Pompe disease, also known as glycogen storage disorder type II and acid maltase deficiency, is a rare progressive and often fatal neuromuscular disease caused by lysosomal acid alpha-glucosidase enzyme deficiency (GAA) [1, 2]. The disease was first described in 1932 by a Dutch pathologist JC Pompe in a 7-month old infant girl [3]. This disorder is inherited as an autosomal recessive manner and affects females and males equally [4]. The disease is manifested with continuous spectrum of clinical symptoms and based on age and the onset of symptoms is divided into two main groups of infantile-onset and late-onset Pompe disease [5]. The infantile form is characterized with massive deposition of glycogen in the heart, liver and skeletal muscles, which leads to rapidly progressive cardiomyopathy, hepatomegaly, generalized muscle weakness, prominent hypotonia, respiratory insufficiency and motor delay. Death occurs due to the cardiac or respiratory failure before the end of the first year of life [4, 6]. Cardiac hypertrophy is the key feature of this form of disease [7]. The late-onset group includes childhood and adult forms. Pompe disease incidence is estimated within 0.17 to 1.31 per 100,000 people of population based on the diagnosed cases [8]. Incidence of infantile-onset Pompe disease is estimated 1 per 138,000 people based on the frequency of GAA gene mutation carriers [9]. This study was conducted to characterize the demographic, clinical and laboratory characteristics, and the natural course of patients with infantile-onset Pompe disease.

Materials and Methods

This study is a retrospective review of clinical and paraclinical findings of Pompe disease patients admitted to Ali Asghar children's hospital in Zahedan between 2000 and 2012. During this period, 17 patients were registered diagnosed with infantile-onset Pompe disease, two of which were excluded due to the incomplete records.
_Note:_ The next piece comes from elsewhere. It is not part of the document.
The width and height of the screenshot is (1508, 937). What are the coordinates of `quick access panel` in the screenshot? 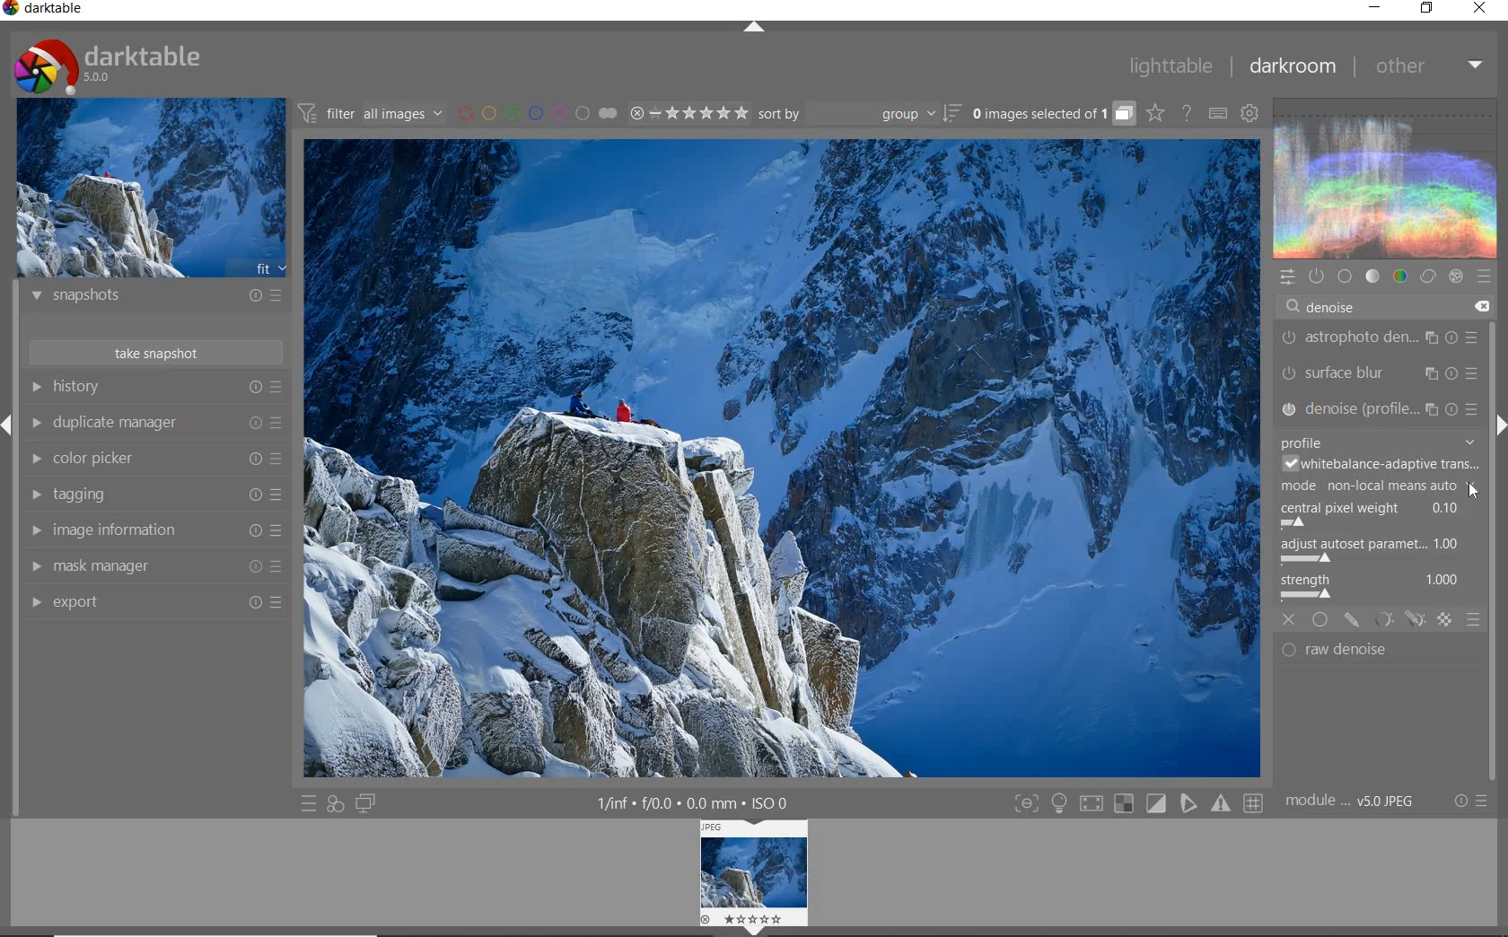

Fifteen patients were diagnosed based on clinical history, physical examination, paraclinical findings, including chest X-ray, electrocardiogram, echocardiogram, and muscle enzymes after ruling out the other diseases. All patients were put under laboratory examinations, including measurement of aspartate aminotransferase (AST), alanine aminotransferase (ALT), lactate dehydrogenase (LDH), blood sugar, electrolytes, creatine kinase (CK), Serum and urine amino acid chromatography, as well as cardiac assessment by echocardiography, electrocardiogram and chest radiograph. Due to the lack of availability, GAA enzyme activity measurement and the gene mutation determination for definitive diagnosis were not possible for any patient and the diagnosis was based on the available clinical and paraclinical findings. The data relating to the clinical history, physical examination and diagnostic evaluations were extracted from the patients' medical records. Due to the lack of availability of specific treatment, supportive care measures, including respiratory, cardiac and nutritional supports, were performed on all patients. In this retrospective review, patient’s secrets and details were not disclosed. The data were analyzed using SPSS-16 software. We used descriptive statistic and frequencies for all calculation in this article and data are shown as medians and percentage.

Results

Fifteen patients were diagnosed with Pompe disease between 2000 and 2012. Demographic characteristics of patients are shown in table 1.

Table 1.

Demographic characteristics and outcome of patients

Patient no.GenderAge at diagnosis (days)History of affected siblingConsanguity of parentsAge at death (months)
1 F3PosYes4
2 M60PosYes4
3 M90PosYes5.5
4 F60PosYes6
5 M150PosYes7
6 F5NegNeg5.5
7 M120NegYes8
8 M150NegYes7
9 F115NegNeg8
10 M135PosNeg6
11 F75PosYes5
12 M45NegYes4
13 M105NegYes6
14 F3NegYes7
15 M50PosYes6.5

Sixty percent of patients were male and 40% were female. The mean age at the onset of symptoms was 78 days (range: 3-150 days). In 80% of patients, parents were close relatives and more than half the cases (53%) had a similar family history in brothers or sisters, 5 cases had the history of the death of brother and 3 cases had the history of the death of sister due to the similar cause. All patients died below one years of age and the mean age at the time of death was 5.96 months (range: 4-8 months). The clinical findings of patients are shown in table 2.

Table 2.

Clinical signs and symptoms of patients

Sign / symptomFrequency (%)
Failure to thrive 13 (87)
Pallor 7 (47)
Cyanosis 6 (40)
Respiratory problems 8 (53)
Feeding difficulties 9 (60)
Macroglossia 13 (87)
Hypotonia 14 (93)
Hyporeflexia 14 (93)
Heart murmer 8 (53)
Hepatomegaly 12 (80)
Table 3.

Chest X-ray, ECG and echocardiogram characteristic findings

Abnormal findingFrequency (%)
Cardiomegaly 15(100)
Short PR interval 12(80)
Large QRS complex 15(100)
Invert T wave 8(53)
ST depression 8(53)
LV hypertrophy 15(100)
Increased thickness of ventricular walls 15(100)
Interventricular septum hypertrophy 15 (100)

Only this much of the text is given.